Palestinian boys run away after
throwing stones at an Israeli tank

In one case recorded by B’tselem, on 9 November 2002, 39-year-old Khalid Kamil, a father of three, was ordered at gunpoint to enter the home of an armed Islamic Jihad leader to call him to give himself up.

Kamil was later exposed to a vicious gun battle.

Rather than using the mass of evidence to justify contempt of court proceedings, the judges instead chose to reduce the scope of the injunction, in January 2003 approving a practice now relabelled “prior warning”.

The army agreed to apply two conditions: The commander must determine that the civilian was not placed in danger, and the participant must agree to help.

The judges rejected Adalah’s objections that all “assistance” to an army is inherently dangerous and that no Palestinian would volunteer for such an operation.

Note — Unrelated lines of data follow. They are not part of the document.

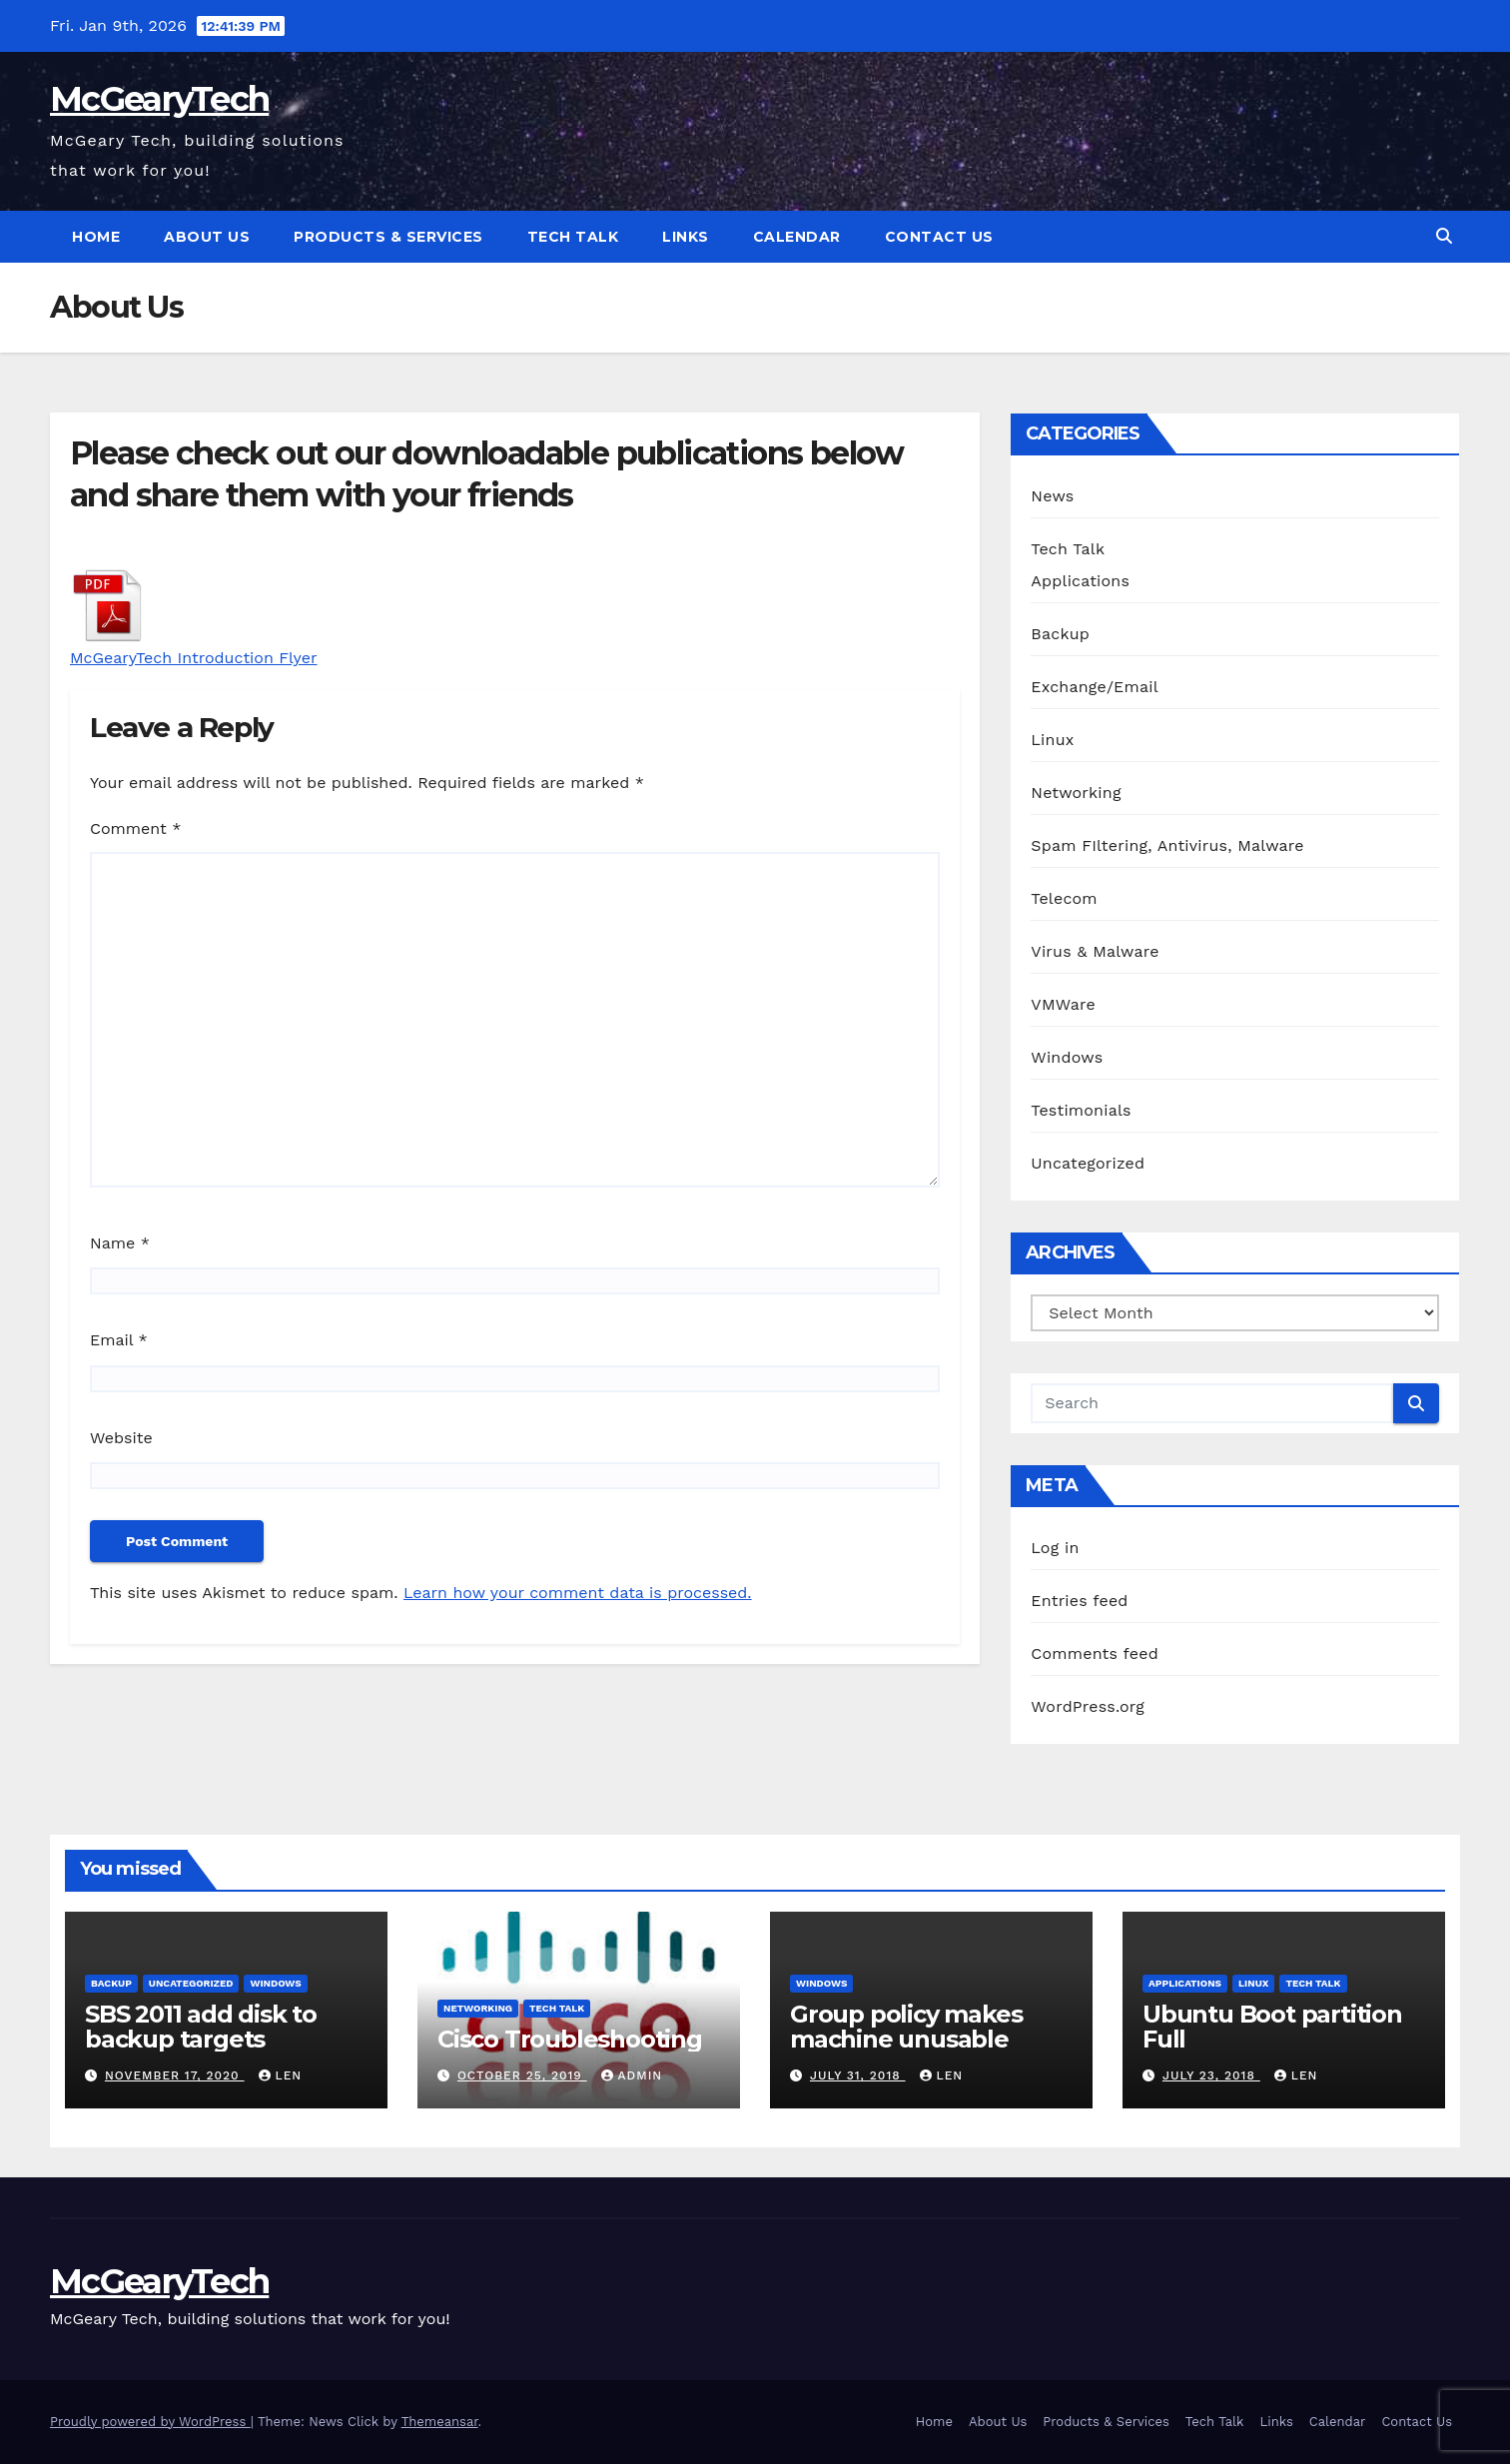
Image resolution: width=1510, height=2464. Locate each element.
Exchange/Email (1094, 686)
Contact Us (939, 237)
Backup (1060, 633)
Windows (1067, 1057)
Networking (1076, 792)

In February, April and May 2003, Adalah was back in court with more cases of Palestinians being used as human shields, including an incident photographed by an Israeli peace activist.

In one testimony, 21-year-old Samer Sharif from Nablus states that on 21 January 2003 he was put on the hood of a military truck, handcuffed to the window with his back to the driver.

The vehicle then drove towards stone-throwing Palestinian youths as one of the soldiers fired at them from behind Sharif’s head.

Consent issue

“There is well documented evidence that the army has been using Palestinians as human shields for at least two years in violation of international law”

Marwan Dalal,
legal rights group Adalah

Last summer, the court reconvened to hear a new submission from Adalah. This time the lawyers arrived with an affidavit from an Israeli soldier, Gedalia Etzion, aged 39, from Jerusalem.

According to Etzion, the issue of consent was treated as a joke by the commanders who explained “prior warning”. “One guy asked what we would do if the Palestinian did not agree to serve as a shield, to which the instructor answered – grinning and joking – ‘There is no such thing.'”

As for the other condition – that a civilian not be placed in danger – it was not mentioned at all.

The judges again postponed the case, this time to an unspecified date.

“There is well documented evidence that the army has been using Palestinians as human shields for at least two years in violation of international law and yet we are still waiting for the court to ban it,” said Dalal.

It is a verdict on the court that augurs ill for those hoping that Israeli justice will ease the suffering being imposed on ordinary Palestinians by the separation wall.